Request: In the items below, count the lines that contain the word "trend". Reply with the number alone.

Material for this exercise:

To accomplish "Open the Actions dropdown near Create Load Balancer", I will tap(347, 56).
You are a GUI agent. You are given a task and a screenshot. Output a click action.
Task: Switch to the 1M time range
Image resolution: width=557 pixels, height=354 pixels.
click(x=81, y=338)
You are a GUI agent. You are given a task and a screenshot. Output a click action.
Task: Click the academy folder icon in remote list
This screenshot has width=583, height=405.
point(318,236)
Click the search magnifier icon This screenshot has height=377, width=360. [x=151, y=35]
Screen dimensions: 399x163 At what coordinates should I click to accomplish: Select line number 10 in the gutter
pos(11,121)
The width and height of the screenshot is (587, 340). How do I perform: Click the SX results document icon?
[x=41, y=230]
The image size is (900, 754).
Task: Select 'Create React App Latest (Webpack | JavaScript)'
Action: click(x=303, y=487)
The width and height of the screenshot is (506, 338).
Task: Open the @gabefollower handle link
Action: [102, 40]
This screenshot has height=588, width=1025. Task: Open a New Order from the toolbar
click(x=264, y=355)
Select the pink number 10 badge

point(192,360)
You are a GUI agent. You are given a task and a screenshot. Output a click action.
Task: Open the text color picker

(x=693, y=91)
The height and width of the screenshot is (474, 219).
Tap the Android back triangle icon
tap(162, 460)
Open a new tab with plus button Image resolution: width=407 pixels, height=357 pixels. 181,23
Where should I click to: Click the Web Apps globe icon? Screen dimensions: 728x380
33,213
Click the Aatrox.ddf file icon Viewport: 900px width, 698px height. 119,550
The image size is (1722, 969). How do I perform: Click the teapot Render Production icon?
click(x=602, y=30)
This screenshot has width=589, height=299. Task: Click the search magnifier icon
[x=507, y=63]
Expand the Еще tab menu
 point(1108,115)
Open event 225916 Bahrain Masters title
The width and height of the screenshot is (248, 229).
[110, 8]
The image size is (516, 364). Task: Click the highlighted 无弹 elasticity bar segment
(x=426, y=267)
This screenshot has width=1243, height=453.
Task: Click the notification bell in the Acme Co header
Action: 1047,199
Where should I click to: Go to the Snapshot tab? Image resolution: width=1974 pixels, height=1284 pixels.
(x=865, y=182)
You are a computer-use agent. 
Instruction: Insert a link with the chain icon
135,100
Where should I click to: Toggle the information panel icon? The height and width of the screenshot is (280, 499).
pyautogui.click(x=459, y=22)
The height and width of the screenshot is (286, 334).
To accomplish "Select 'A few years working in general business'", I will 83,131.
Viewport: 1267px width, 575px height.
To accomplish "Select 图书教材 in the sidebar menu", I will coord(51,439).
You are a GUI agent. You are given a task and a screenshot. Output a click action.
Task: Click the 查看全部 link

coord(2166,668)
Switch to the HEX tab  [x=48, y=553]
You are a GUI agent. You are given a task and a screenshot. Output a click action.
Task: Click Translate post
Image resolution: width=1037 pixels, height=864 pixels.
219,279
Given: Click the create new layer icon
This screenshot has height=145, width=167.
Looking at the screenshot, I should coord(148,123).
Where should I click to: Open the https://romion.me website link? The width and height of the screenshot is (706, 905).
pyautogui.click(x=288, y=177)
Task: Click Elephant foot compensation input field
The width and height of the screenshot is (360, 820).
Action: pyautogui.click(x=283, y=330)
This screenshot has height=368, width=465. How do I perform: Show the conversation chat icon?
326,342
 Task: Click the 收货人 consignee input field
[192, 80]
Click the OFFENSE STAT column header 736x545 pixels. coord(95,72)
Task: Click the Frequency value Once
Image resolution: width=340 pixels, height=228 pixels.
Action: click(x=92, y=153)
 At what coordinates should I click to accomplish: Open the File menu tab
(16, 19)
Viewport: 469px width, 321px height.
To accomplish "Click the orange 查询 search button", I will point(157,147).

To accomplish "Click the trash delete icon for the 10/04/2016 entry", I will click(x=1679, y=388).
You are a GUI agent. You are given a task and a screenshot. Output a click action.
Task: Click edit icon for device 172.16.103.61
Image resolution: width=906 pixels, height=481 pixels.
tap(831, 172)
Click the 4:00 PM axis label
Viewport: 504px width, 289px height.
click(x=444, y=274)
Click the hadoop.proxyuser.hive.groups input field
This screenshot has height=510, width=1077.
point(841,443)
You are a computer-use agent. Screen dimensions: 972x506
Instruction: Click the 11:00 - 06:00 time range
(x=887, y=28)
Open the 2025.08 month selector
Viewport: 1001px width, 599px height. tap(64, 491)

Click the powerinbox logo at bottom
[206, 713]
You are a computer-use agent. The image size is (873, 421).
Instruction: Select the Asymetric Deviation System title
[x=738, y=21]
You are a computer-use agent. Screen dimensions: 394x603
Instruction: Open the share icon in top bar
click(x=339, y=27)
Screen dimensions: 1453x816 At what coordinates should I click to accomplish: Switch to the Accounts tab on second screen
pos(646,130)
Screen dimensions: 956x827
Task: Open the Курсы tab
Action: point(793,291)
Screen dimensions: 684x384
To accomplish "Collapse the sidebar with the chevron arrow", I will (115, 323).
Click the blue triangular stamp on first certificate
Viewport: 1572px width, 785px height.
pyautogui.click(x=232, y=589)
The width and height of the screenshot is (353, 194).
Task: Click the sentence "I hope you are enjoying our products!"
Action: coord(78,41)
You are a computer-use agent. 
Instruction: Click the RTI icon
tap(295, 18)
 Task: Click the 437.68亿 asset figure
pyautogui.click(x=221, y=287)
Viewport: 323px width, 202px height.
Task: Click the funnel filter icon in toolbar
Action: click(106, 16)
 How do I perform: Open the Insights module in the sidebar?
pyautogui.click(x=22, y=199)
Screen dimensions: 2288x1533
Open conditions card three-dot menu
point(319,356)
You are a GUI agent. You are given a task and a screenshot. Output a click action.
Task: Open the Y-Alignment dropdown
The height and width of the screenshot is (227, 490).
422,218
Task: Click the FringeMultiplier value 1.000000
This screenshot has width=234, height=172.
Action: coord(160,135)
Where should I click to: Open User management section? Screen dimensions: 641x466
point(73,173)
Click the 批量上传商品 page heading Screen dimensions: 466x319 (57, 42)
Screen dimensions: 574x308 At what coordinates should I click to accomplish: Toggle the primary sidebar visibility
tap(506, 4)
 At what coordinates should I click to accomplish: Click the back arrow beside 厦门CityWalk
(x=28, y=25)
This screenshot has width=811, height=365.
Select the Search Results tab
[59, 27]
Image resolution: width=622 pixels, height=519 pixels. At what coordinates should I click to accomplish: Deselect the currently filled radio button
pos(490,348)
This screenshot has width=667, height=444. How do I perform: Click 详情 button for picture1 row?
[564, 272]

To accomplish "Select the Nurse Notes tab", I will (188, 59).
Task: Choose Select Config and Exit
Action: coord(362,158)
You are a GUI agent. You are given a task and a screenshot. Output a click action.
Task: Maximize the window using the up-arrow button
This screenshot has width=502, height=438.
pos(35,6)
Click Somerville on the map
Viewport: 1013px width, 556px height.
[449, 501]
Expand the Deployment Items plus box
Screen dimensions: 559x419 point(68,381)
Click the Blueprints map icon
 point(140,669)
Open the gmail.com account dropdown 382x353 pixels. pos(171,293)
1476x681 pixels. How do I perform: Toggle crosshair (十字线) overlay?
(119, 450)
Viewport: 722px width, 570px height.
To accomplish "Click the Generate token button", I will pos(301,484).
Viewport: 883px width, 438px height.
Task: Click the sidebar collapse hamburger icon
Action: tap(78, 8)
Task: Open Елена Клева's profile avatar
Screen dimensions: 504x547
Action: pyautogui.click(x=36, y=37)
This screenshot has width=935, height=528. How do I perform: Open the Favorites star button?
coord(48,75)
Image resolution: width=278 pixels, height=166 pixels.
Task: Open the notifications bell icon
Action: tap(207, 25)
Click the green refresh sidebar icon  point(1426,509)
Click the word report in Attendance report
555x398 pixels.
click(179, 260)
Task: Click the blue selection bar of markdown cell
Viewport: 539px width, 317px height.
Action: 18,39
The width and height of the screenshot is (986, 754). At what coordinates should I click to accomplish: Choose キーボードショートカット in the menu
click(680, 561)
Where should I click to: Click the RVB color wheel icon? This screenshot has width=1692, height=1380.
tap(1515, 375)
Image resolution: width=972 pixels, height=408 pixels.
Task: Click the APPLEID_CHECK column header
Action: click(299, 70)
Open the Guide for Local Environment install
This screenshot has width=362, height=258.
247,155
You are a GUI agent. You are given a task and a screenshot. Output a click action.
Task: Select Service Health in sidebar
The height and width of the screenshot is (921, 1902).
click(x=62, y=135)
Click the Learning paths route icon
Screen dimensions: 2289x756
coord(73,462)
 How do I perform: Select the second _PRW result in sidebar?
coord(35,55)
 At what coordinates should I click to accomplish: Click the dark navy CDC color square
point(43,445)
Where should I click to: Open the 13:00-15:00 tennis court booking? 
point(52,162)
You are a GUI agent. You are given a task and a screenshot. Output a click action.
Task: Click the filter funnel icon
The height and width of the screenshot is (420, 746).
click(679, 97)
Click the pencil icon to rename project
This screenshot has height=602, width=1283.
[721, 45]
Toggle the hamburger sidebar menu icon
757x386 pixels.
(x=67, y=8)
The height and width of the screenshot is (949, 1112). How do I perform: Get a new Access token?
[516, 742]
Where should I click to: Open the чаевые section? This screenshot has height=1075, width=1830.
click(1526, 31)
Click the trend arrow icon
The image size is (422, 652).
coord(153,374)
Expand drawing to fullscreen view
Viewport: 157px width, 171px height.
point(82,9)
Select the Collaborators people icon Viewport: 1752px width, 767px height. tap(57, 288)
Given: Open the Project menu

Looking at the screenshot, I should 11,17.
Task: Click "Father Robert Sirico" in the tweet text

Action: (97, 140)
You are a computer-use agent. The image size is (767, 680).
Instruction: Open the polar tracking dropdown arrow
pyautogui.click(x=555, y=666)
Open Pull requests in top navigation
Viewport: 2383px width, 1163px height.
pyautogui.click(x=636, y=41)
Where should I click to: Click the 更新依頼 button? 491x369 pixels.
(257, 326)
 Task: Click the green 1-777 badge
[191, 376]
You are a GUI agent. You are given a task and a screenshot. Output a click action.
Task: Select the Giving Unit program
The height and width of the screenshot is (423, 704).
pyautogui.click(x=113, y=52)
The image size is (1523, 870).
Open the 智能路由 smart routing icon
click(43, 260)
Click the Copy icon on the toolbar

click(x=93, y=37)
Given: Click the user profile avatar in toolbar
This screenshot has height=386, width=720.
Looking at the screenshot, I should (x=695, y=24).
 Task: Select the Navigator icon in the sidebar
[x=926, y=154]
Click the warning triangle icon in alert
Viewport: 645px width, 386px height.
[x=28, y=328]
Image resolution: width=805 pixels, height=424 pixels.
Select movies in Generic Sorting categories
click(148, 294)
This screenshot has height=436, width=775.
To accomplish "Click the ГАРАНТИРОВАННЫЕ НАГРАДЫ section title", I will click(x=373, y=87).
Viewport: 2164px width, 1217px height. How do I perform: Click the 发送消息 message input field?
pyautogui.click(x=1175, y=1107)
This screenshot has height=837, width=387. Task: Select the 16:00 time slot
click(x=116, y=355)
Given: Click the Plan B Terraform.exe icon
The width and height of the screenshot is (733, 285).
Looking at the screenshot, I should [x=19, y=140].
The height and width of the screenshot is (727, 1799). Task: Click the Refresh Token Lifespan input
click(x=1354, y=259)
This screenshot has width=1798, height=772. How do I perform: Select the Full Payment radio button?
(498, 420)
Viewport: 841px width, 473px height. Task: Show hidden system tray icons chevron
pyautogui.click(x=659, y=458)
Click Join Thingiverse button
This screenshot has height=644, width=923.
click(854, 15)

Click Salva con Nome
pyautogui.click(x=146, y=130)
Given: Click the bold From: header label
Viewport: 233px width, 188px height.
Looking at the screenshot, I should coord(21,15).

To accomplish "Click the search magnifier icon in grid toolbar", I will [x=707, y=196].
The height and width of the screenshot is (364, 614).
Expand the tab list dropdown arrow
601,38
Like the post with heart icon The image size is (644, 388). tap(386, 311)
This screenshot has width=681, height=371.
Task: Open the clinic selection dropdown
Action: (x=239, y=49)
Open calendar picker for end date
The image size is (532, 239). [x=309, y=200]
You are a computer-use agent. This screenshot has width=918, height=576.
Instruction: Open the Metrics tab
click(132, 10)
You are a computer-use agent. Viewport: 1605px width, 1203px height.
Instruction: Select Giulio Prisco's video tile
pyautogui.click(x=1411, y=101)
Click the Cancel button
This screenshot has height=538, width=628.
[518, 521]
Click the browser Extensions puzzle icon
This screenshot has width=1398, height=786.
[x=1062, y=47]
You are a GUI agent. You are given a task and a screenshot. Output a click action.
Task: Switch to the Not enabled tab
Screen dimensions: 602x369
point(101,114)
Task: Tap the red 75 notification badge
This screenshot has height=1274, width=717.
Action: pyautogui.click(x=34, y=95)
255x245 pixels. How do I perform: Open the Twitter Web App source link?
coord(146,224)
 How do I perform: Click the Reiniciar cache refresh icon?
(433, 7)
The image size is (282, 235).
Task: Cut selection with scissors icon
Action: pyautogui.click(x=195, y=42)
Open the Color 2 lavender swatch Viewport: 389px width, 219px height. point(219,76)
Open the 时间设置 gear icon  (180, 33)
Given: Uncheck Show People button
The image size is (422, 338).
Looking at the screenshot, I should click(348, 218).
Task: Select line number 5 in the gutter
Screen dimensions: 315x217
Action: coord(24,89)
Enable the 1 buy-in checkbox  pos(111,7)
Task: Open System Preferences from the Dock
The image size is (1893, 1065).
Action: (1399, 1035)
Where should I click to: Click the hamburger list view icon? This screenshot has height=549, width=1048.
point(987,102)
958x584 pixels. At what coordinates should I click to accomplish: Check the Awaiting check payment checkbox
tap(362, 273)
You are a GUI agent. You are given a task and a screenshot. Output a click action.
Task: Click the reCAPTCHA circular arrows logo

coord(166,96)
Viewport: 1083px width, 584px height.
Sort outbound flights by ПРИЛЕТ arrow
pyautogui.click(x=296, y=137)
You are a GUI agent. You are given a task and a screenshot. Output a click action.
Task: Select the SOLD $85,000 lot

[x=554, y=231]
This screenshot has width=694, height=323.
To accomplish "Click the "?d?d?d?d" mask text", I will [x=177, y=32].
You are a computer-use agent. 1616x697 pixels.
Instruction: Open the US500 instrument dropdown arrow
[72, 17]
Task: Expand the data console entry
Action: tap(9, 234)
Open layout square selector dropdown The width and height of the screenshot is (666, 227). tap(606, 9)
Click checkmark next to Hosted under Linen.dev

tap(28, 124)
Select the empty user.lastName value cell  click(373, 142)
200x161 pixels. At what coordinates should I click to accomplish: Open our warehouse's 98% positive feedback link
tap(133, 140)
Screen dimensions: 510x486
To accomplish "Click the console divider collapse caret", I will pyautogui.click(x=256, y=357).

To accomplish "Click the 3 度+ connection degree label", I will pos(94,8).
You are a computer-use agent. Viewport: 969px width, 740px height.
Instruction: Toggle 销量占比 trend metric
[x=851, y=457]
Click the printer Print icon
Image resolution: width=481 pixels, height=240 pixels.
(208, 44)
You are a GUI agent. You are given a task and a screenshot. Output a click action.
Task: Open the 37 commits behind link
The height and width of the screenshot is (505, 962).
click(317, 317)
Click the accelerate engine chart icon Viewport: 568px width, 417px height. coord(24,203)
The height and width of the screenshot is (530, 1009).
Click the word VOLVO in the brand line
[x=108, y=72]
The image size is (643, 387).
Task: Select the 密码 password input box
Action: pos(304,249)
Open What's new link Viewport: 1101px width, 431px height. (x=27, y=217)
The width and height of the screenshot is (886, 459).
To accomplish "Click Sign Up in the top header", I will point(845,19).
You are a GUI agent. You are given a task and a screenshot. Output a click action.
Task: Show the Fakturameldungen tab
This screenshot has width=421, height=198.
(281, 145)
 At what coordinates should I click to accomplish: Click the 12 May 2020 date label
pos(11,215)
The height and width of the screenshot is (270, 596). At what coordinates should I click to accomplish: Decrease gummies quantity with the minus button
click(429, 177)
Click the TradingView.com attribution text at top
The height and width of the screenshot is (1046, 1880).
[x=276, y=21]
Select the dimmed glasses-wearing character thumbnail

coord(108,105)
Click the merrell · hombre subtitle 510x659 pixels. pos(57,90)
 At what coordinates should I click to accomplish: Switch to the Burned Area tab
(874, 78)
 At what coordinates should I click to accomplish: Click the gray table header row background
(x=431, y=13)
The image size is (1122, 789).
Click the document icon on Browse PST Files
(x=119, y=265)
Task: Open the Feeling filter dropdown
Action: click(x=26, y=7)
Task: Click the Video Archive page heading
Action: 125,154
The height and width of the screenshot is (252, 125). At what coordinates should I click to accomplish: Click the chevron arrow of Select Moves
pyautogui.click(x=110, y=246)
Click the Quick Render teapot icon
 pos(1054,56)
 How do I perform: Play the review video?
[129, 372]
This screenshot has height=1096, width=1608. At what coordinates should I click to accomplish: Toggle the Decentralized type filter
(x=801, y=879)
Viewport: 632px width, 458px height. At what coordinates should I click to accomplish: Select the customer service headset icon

Solution to this task: 2